**EXERCISE PASSAGE**.
········
Deployees of the ANC whose party membership was recently suspended, together with that of North West Premier Job Mokgoro, said they would continue doing their work as normal until their appeal had been finalised.
The four members of the provincial legislature (MPLs) in the North West and Mokgoro were suspended by the ANC interim provincial committee (IPC) following a decision by its working committee late last week. They are accused of having voted with the opposition in defiance of their ANC caucus, during the election of the chair of chairs on Thursday last week.
An MPL who spoke for the suspended group, Bitsa Lenkopane, who is also the acting provincial secretary of the ANC Women’s League, said brakes were automatically pulled on a decision to suspend their membership when they lodged their appeals.
“When we appeal, the status quo remains … we are at work and have been participating in committees and our general responsibilities as members of the provincial legislature. The new chair of chairs, Priscilla Williams, went for induction on Wednesday and we are attending a chairperson’s forum on Friday,” she said.
“As disciplined members of the governing party we cannot say much directly on the charges or the processes, as this is an internal matter. I can only confirm that we are at work.”
Lenkopane said this after it was announced that they were going to be regulated and have their work closely monitored. She said they were back at work under normal working conditions.
Coordinator of the IPC, Hlomani Chauke, said the same about Mokgoro, adding that he was expected to do what he was told. It sounded as if he was going to have his powers curbed and that one of the four MPLs was going to be barred from going to work and participating in activities of the legislature. But Lenkopane said they were all back at work.
········
**GIVEN RECORDS**.
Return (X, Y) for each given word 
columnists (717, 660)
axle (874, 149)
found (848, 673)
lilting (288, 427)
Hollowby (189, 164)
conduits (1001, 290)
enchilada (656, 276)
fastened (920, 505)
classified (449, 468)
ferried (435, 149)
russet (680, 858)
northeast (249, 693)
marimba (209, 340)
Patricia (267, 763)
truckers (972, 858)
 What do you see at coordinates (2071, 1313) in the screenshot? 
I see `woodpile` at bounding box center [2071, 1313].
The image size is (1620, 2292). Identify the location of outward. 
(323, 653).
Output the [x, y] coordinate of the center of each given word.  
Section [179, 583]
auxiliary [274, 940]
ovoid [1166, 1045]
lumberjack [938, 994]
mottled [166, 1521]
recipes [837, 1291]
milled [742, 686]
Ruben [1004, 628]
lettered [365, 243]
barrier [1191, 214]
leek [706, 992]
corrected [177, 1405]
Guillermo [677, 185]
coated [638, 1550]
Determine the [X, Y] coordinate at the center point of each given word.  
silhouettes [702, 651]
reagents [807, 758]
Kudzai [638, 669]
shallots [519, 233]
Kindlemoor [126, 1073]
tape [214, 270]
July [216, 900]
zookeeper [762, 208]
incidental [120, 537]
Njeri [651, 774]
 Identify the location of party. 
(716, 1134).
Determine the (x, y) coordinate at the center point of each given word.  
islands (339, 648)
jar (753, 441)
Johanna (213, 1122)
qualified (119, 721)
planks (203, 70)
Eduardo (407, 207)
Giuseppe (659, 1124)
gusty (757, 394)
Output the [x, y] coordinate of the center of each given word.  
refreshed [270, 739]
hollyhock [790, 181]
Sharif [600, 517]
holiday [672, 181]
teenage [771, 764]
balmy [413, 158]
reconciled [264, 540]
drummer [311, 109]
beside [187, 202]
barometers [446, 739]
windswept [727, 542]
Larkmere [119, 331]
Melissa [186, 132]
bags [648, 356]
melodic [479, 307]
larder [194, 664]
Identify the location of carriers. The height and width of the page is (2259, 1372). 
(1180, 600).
········
**TASKS FOR THIS EXERCISE**.
1) Answer these questions using the article on the suspended North West ANC members:
(a) What additional post does Bitsa Lenkopane hold besides being an MPL?
(b) Who is the new chair of chairs?
(c) Who is the coordinator of the interim provincial committee?
2) Carry on the article on the suspended North West ANC members from its final sentence.
The entries come from a different source than the article on the suspended North West ANC members.

**ANSWER SET**.
1)
(a) She is the acting provincial secretary of the ANC Women's League.
(b) Priscilla Williams.
(c) Hlomani Chauke.

2)
She confirmed that Mokgoro has also lodged an appeal, albeit after the four others “because he got communication on the suspension of his membership late”.
“It is baffling that we lodged our appeals on January 29 after we were informed of the decision to suspend our memberships, but the IPC, which was notified of the appeal but still went on to announce the same decision at a media briefing two days later, never mentioned it. It is our understanding that they have now been officially notified of our appeals by Luthuli House,” she said.
The five ANC deployees are accused of having defied a party caucus mandate and went on to support the opposition against their own party. The party said during a media briefing on Sunday that it “noted that a directive by the ANC to have the election of the chair of chairs conducted through an open ballot was communicated to the caucus of legislature”. The IPC said the information that the party’s preferred candidate was known to be Lenah Miga was also communicated to its MPLs.
The ANC expressed its “disappointment [about] the reports that some ANC members elected to disregard the party mandate by voting against a motion initiated by the chief-whip of the majority party, the ANC, to have elections conducted through an open ballot”.
“In an act of open defiance, five ANC members collaborated with the opposition to defeat the mandate of the party by voting through a show of hands in favour of the secret ballot,” Chauke said.
While it has not been publicly expressed by the leadership structure, it appears that the IPC was more irked by the outcome of the election, which was subsequently held in secret. In the end, it was another ANC MPL, Williams, who emerged as the new chair of chairs. Williams, who is among the suspended MPLs, was nominated by the DA against Miga, who was nominated by her own party, the ANC.
Sources within the ANC said the decision to suspend memberships was more influenced by Miga’s loss of the race to Williams, and the calculations suggesting that some ANC MPLs could have possibly voted for the latter in yet another defiance of the party’s mandate.
Chauke tried to explain this on Sunday: “Comrade Priscilla Williams, who was not the party preference, was elected chair of chairs of the North West provincial legislature. Notwithstanding the fact that the ANC has the majority in the legislature, its preference was miscarried.
“Through their actions, the five ANC deployees who defied the party mandate have brought the organisation into disrepute. Their actions constitute gross violation of the ANC constitution and a breach of their membership oath,” he said.
Attempts to get a reaction from the IPC on the appeal by the suspended party deployees drew a blank, with the phone and messages of its spokesperson, Kenny Morolong, going unanswered.